Whole-exome tumor-agnostic ctDNA analysis enhances minimal residual disease detection and reveals relapse mechanisms in localized colon cancer
Jorge Martín-Arana, Francisco Gimeno-Valiente, Tenna Vesterman Henriksen, Blanca García-Micó, B. Martínez-Castedo, Valentina Gambardella, Carolina Martínez‐Ciarpaglini, Brenda Palomar-De Lucas, Marisol Huerta, Daniel G. Camblor, M. Bartolomé, Juan Antonio Carbonell‐Asins, Amanda Frydendahl, Kåre Andersson Gotschalck, Tania Fleitas, R. Tébar-Martínez, David Moro, Vicente Pla, Leticia Pérez‐Santiago, José Martín‐Arévalo, David Casado, Stephanie García‐Botello, Alejandro Espí, Susana Roselló, Desamparados Roda, Claus L. Andersen, Andrés Cervantes, Noelia Tarazona
Abstract
In stage 2–3 colon cancer (CC), postsurgery circulating tumor DNA (ctDNA) assessment is crucial for guiding adjuvant chemotherapy (ACT) decisions. While existing assays detect ctDNA and help identify high-risk persons with CC for recurrence, their limited sensitivity after surgery poses challenges in deciding on ACT. Additionally, a substantial portion of persons with CC fail to clear ctDNA after ACT, leading to recurrence. In this study, we performed whole-exome sequencing (WES) of ctDNA at different time points in participants with relapsed CC in two independent cohorts, alongside transcriptomic and proteomic analyses of metastases, to enhance comprehension of progression mechanisms.
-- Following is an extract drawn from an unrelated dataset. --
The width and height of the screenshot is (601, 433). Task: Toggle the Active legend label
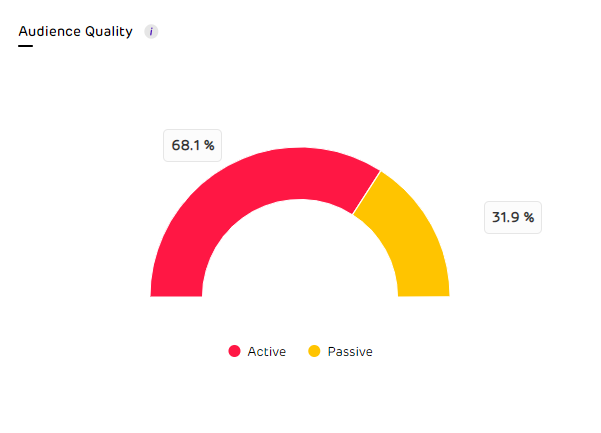[x=266, y=352]

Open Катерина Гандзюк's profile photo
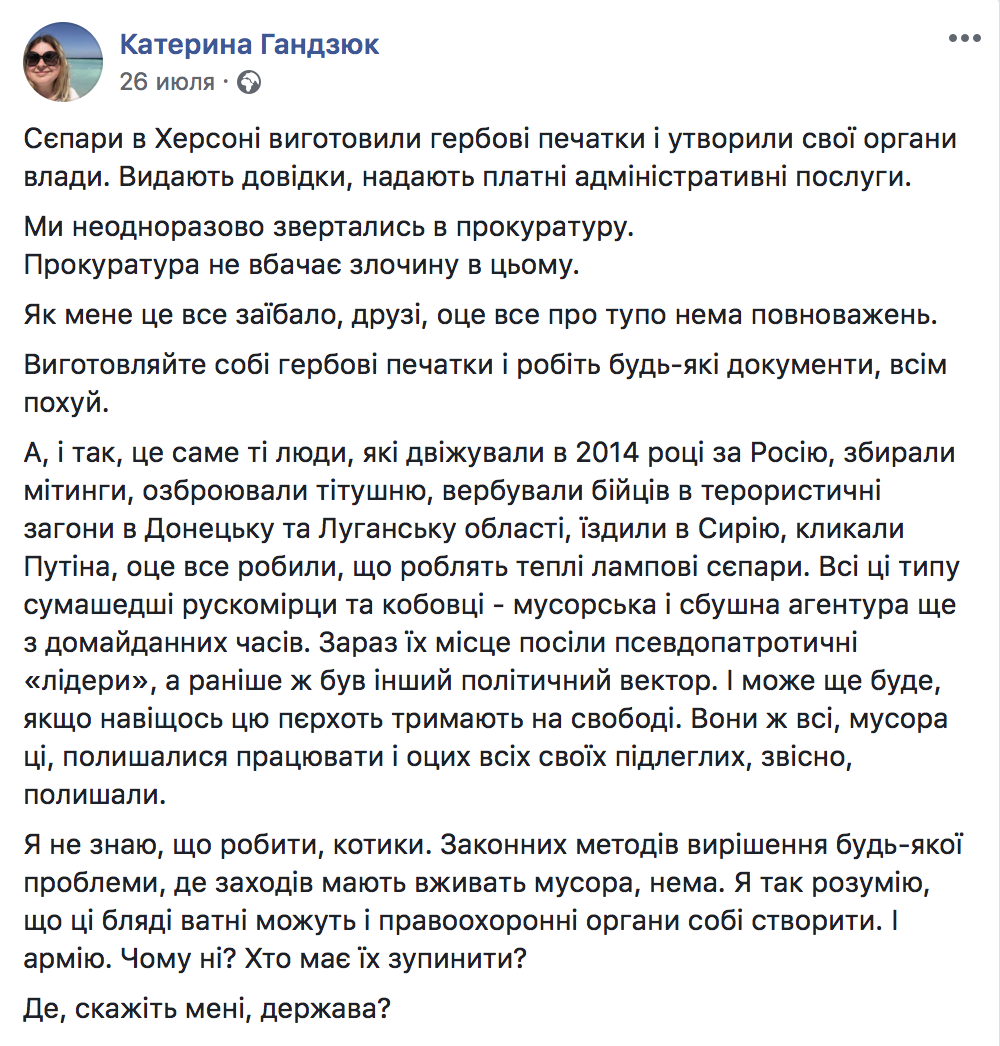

A plasma WES-based tumor-agnostic assay demonstrated higher sensitivity in detecting minimal residual disease (MRD) compared to current assays. Immune evasion appears to be the primary driver of progression in the localized CC setting, indicating the potential efficacy of immunotherapy for microsatellite stability in persons with CC. Organoid modeling further supports the promising potential of targeted therapy in eradicating MRD, surpassing conventional treatments. Martín-Arana et al. present a highly sensitive tumor-agnostic assay to detect minimal residual disease based on whole-exome sequencing of longitudinal circulating tumor DNA samples from persons with relapsed colon cancer and on genomic data from metastases.